▶ **REQUIRED WORK**:
The line containing "Open the 多周期 multi-period view" marks the start; extract exactly from it through the last line of the entries, and omit any pictures.

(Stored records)
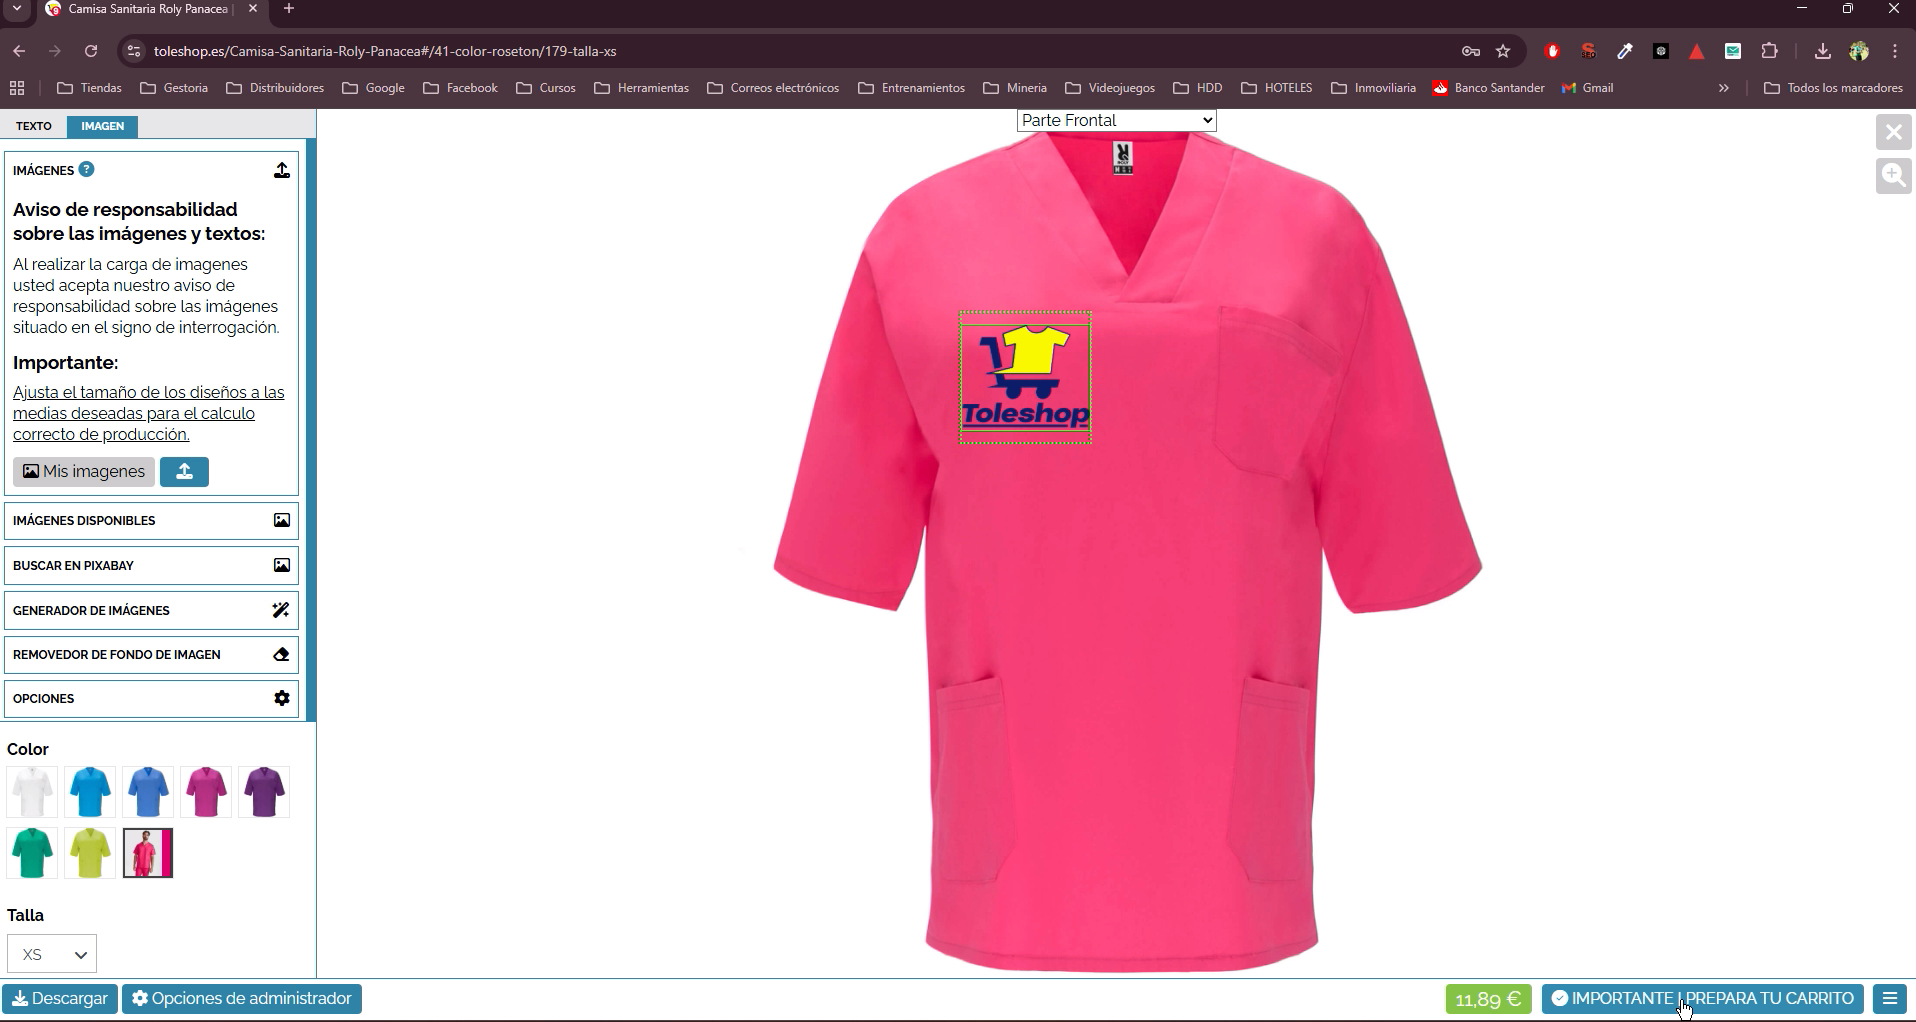The image size is (1916, 1022).
Task: Open the browser downloads icon
Action: tap(1822, 51)
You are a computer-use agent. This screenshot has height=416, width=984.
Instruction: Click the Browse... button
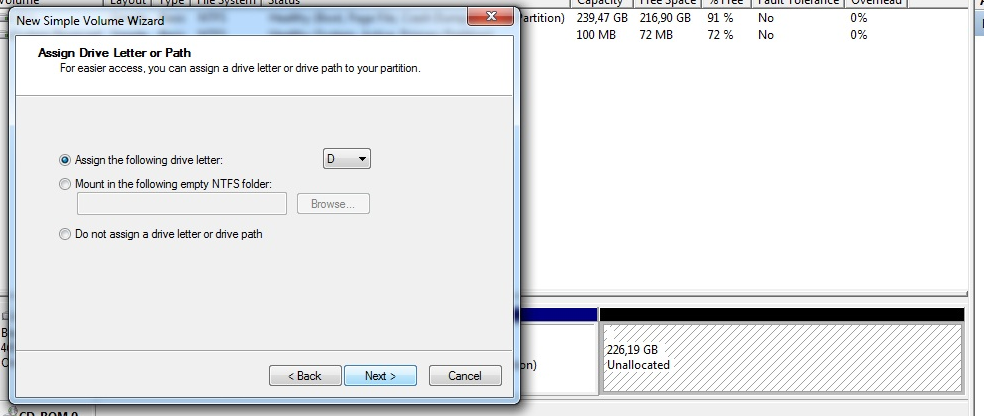(x=333, y=204)
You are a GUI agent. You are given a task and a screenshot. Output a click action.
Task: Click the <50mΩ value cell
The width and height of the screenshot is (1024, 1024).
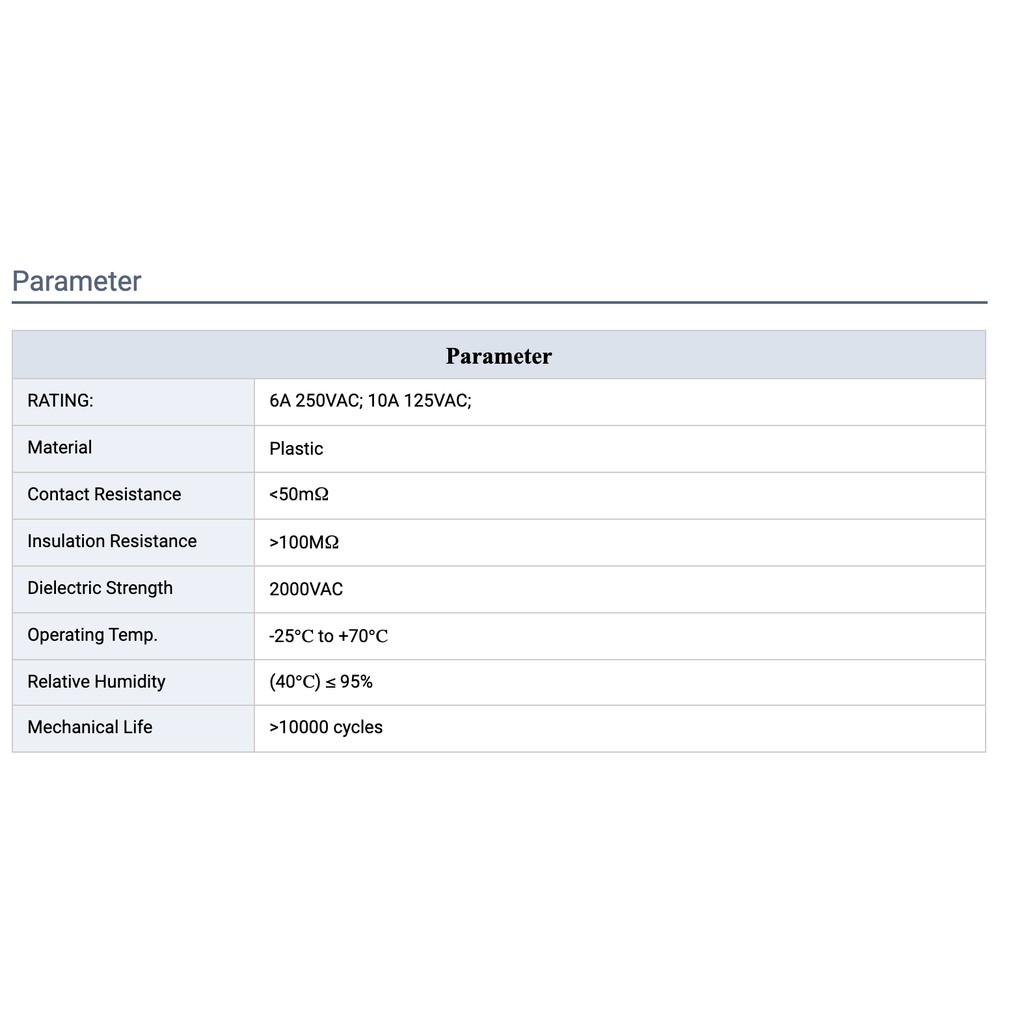299,495
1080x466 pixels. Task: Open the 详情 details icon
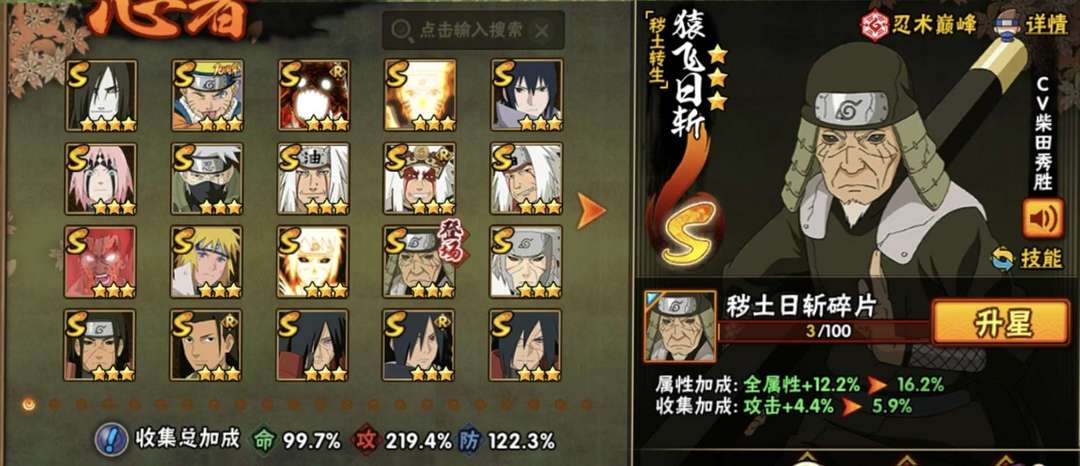(1008, 26)
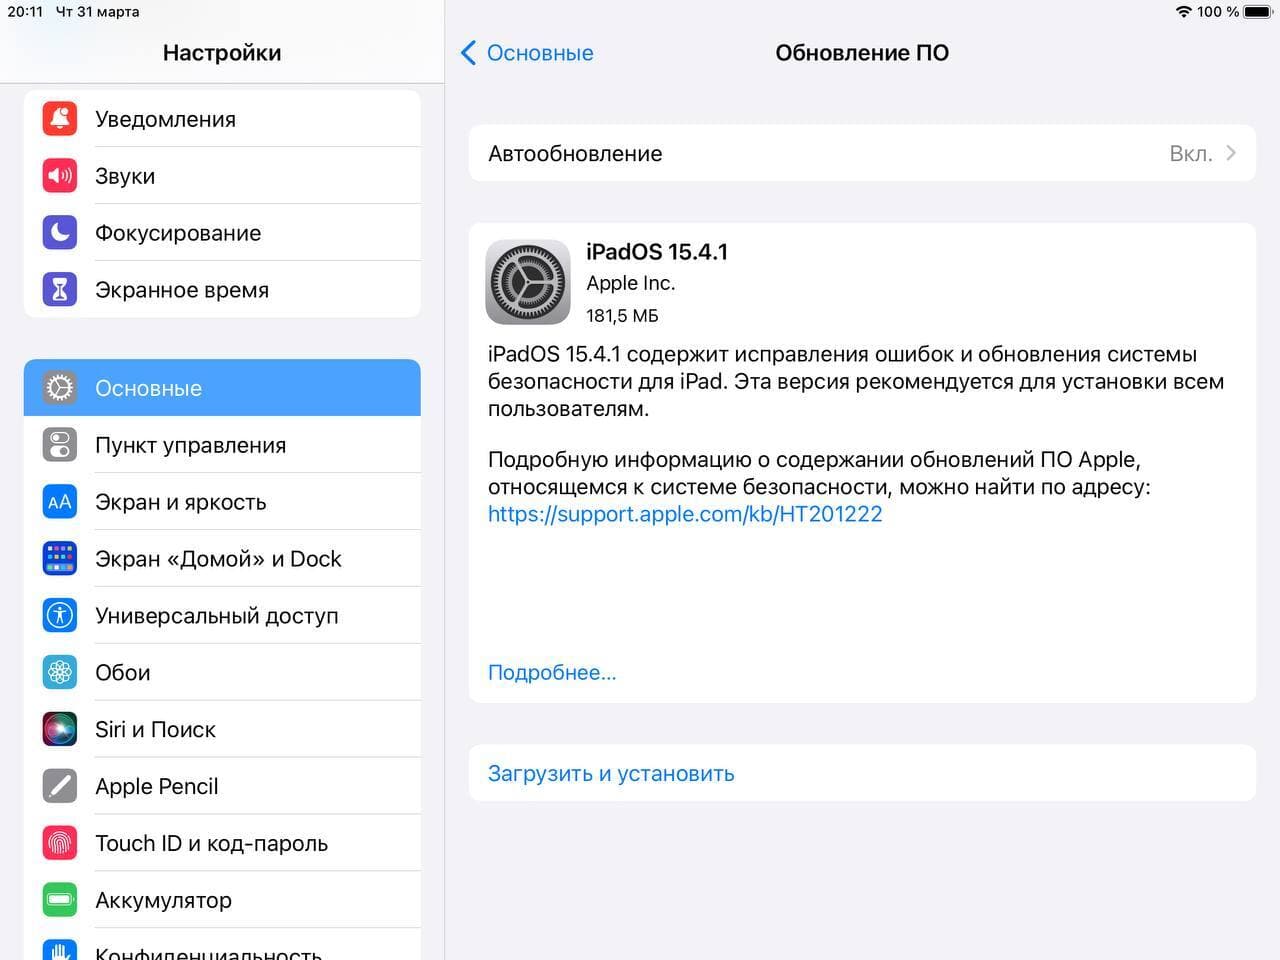The width and height of the screenshot is (1280, 960).
Task: Tap the Touch ID fingerprint icon
Action: coord(60,843)
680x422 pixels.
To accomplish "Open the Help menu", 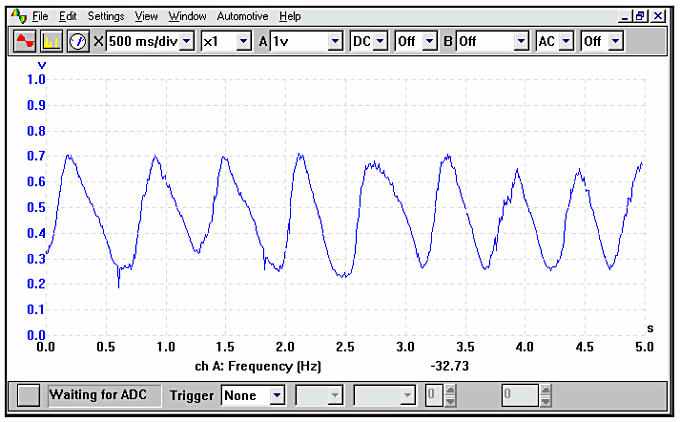I will click(290, 16).
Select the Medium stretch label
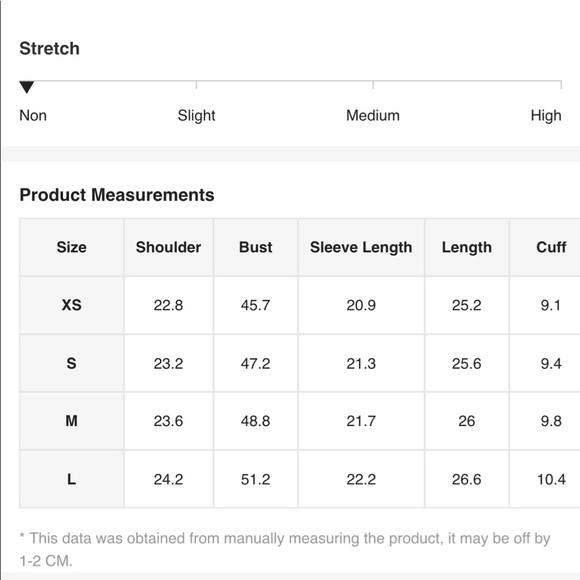The height and width of the screenshot is (580, 580). [373, 115]
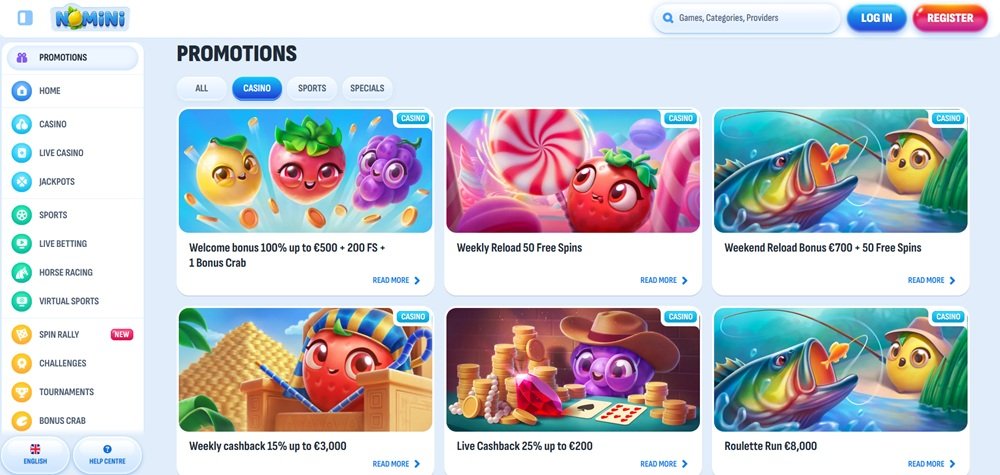Open the Tournaments trophy icon
Image resolution: width=1000 pixels, height=475 pixels.
pos(22,392)
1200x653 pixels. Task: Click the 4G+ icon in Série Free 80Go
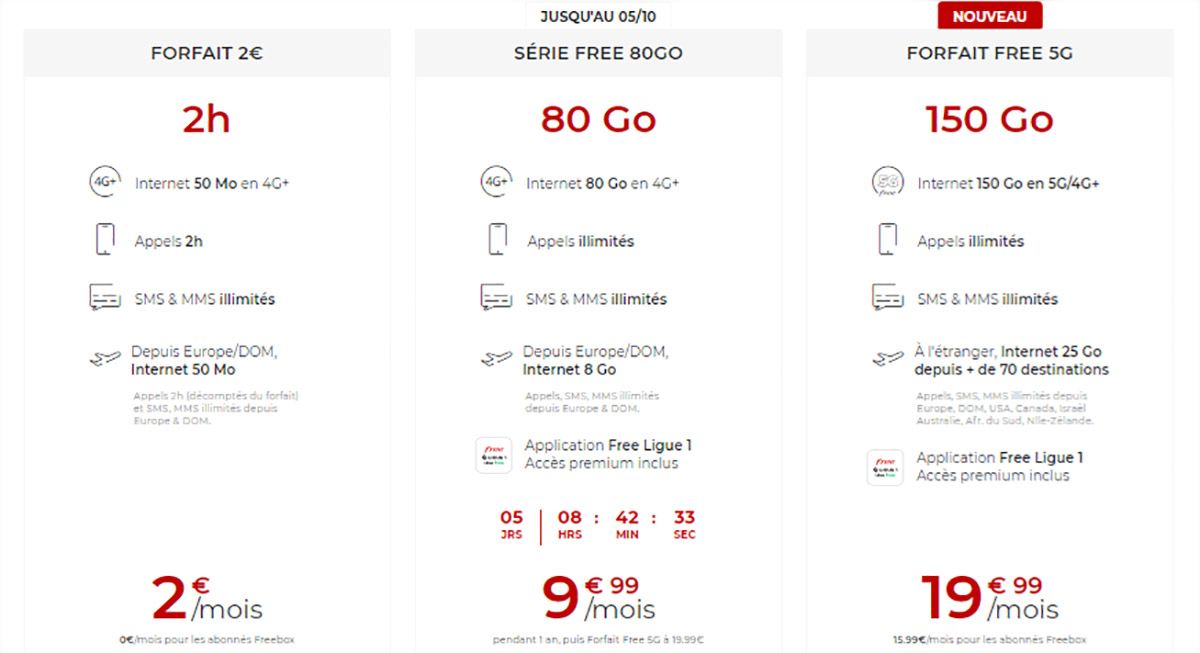(x=496, y=183)
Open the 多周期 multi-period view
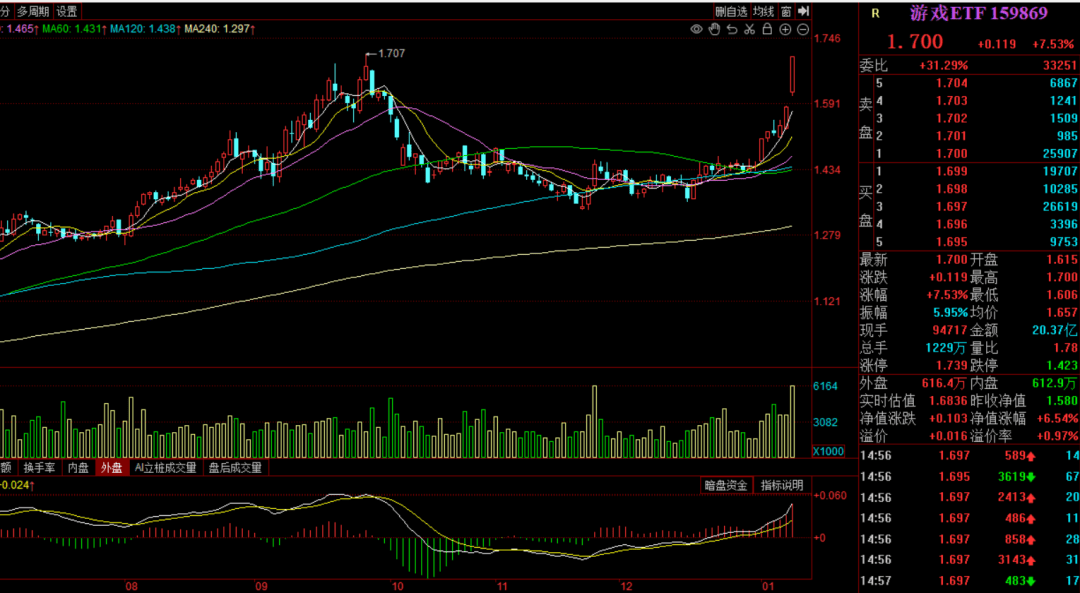The width and height of the screenshot is (1080, 593). (x=32, y=12)
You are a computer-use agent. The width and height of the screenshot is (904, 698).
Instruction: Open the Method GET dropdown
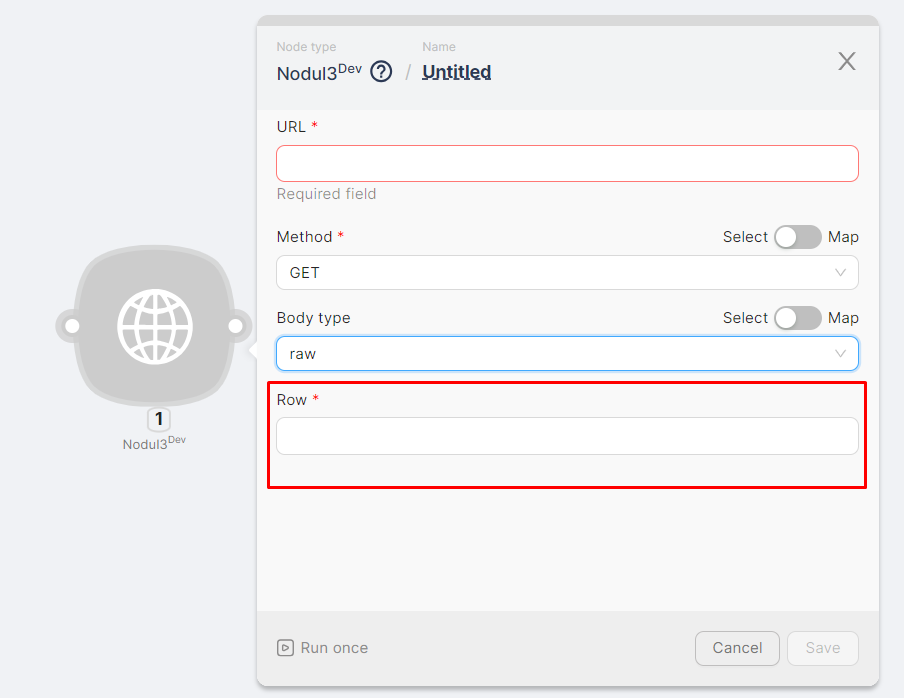coord(567,272)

▶ **ANSWER FOR THE TASK**:
Open the 多周期 multi-period view
The width and height of the screenshot is (1080, 593). (x=32, y=12)
You are a computer-use agent. The width and height of the screenshot is (904, 698).
Instruction: Open the Method GET dropdown
coord(567,272)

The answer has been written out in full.